(Stored items)
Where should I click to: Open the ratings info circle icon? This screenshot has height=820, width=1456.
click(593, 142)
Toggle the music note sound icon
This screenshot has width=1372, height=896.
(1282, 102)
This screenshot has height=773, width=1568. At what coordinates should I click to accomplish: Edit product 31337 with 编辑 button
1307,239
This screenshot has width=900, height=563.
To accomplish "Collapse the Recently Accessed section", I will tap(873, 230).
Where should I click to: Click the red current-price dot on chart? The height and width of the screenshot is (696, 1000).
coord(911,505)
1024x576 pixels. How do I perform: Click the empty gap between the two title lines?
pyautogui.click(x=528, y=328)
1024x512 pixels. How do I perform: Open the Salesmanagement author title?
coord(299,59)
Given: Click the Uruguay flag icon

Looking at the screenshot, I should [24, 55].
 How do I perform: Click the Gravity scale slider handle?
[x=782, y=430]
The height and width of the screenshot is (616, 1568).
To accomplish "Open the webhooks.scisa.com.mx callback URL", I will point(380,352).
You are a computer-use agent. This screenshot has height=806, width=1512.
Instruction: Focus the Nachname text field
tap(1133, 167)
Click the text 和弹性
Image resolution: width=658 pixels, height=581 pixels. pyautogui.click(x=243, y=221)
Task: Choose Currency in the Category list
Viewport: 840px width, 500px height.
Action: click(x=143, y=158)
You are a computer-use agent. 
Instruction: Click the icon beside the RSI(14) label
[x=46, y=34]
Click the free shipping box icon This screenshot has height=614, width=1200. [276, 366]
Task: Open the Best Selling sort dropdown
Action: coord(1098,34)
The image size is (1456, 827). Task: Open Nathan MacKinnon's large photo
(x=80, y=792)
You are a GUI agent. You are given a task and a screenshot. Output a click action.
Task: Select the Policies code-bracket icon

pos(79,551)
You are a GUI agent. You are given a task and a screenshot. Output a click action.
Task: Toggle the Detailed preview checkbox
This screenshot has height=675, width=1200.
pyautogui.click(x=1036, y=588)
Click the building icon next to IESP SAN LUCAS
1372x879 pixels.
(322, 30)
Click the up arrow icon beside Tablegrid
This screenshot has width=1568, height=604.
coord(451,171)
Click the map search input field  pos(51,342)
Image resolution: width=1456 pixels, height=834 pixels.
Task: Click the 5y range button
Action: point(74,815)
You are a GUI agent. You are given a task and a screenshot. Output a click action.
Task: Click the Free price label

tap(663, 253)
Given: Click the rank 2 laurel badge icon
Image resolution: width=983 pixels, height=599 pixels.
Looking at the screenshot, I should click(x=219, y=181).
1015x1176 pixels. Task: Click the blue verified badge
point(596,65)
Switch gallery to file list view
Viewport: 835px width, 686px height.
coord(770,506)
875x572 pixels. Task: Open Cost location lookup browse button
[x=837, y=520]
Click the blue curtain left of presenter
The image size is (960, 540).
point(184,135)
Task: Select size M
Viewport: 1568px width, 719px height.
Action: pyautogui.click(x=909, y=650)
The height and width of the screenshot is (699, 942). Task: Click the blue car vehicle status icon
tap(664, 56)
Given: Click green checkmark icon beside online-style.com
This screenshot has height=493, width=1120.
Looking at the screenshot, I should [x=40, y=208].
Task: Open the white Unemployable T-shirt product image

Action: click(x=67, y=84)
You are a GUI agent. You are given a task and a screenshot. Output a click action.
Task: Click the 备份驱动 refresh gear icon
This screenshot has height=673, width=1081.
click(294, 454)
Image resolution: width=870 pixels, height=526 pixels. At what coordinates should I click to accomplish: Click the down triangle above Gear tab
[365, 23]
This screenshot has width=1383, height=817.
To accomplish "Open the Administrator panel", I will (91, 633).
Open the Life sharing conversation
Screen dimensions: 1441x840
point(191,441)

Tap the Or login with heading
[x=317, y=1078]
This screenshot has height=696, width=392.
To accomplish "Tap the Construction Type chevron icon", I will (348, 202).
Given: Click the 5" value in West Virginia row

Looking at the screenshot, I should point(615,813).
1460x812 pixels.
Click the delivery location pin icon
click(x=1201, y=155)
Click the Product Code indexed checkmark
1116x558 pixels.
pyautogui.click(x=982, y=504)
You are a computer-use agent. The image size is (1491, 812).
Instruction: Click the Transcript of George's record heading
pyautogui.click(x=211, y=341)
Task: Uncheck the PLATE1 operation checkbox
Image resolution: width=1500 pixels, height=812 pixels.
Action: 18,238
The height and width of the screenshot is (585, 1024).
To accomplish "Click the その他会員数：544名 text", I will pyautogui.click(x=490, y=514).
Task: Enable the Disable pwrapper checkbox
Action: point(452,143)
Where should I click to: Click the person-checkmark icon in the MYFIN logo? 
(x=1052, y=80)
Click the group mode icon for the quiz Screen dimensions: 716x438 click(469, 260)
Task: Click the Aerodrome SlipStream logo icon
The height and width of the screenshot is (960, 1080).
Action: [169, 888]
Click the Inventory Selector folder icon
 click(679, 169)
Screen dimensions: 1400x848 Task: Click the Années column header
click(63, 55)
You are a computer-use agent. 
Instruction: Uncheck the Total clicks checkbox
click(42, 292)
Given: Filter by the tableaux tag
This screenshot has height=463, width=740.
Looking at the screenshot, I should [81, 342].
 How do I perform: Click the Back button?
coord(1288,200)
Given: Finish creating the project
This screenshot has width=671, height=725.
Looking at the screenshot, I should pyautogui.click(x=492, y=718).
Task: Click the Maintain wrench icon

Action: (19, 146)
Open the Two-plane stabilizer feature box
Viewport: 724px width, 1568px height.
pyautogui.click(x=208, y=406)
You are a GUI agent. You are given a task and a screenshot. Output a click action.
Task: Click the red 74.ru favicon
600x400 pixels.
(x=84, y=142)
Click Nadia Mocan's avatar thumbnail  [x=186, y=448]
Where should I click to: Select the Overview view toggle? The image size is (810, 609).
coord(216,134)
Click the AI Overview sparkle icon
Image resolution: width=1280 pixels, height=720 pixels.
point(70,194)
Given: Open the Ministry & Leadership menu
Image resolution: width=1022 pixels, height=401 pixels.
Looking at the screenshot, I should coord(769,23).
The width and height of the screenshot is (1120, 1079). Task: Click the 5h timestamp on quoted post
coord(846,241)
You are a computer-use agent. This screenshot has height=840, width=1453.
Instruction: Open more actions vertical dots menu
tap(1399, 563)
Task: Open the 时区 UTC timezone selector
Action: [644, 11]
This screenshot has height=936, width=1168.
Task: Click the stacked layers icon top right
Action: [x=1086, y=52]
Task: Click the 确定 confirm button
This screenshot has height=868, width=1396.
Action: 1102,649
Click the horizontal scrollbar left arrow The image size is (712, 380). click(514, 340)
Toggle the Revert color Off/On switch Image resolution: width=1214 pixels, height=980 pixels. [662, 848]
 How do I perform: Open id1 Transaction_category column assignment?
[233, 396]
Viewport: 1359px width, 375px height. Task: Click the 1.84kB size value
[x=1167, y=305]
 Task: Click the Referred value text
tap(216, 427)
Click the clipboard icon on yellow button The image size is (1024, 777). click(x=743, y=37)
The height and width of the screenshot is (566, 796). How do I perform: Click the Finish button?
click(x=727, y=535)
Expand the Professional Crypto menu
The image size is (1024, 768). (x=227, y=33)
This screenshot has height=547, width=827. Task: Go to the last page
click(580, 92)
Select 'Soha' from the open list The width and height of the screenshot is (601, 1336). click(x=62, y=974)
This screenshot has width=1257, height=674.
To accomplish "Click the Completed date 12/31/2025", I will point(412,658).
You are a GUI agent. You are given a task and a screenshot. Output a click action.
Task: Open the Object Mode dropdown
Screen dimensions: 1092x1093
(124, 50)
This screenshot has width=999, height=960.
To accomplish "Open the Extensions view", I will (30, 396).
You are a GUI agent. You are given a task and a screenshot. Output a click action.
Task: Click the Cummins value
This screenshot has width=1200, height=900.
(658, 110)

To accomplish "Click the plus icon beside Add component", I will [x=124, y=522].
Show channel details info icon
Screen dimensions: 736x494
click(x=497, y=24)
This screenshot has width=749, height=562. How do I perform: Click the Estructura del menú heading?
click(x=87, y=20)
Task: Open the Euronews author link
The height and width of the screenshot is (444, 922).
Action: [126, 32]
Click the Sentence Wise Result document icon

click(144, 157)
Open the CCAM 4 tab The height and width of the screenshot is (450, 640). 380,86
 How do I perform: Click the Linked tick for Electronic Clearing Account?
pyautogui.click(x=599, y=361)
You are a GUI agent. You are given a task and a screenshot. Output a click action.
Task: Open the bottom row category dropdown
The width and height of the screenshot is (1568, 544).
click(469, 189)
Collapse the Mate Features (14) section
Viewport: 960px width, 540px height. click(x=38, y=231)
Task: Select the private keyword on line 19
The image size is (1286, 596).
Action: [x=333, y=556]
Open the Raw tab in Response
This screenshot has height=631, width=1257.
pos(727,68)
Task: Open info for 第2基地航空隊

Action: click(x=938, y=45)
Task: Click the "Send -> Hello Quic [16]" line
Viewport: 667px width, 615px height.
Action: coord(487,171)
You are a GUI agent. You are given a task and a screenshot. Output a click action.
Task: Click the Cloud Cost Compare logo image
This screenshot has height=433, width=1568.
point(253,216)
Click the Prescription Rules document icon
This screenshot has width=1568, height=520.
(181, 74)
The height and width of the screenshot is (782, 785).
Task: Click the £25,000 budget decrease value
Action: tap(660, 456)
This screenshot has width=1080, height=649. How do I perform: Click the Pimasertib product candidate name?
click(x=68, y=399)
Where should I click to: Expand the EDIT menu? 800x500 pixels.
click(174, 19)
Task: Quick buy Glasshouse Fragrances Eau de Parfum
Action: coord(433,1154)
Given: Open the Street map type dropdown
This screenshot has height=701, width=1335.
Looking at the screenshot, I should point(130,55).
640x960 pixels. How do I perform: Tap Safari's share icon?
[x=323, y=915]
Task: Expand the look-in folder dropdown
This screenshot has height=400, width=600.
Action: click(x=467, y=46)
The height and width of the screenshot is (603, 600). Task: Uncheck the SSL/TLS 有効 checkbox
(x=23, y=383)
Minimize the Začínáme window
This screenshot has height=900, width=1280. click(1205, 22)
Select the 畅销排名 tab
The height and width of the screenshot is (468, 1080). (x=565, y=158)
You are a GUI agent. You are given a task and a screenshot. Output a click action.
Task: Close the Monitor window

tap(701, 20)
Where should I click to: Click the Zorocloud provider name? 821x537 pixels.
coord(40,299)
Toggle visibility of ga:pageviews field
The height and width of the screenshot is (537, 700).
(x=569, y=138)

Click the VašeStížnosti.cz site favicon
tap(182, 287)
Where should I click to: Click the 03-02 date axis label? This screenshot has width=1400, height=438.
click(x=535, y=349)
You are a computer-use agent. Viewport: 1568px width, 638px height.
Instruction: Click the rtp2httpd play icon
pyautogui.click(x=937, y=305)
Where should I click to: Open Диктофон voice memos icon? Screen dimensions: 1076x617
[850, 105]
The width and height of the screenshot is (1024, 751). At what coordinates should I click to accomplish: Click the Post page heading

*Assignment*
If a line above contains the word "left", it counts; state how many lines count, and nothing more.

*Result*
2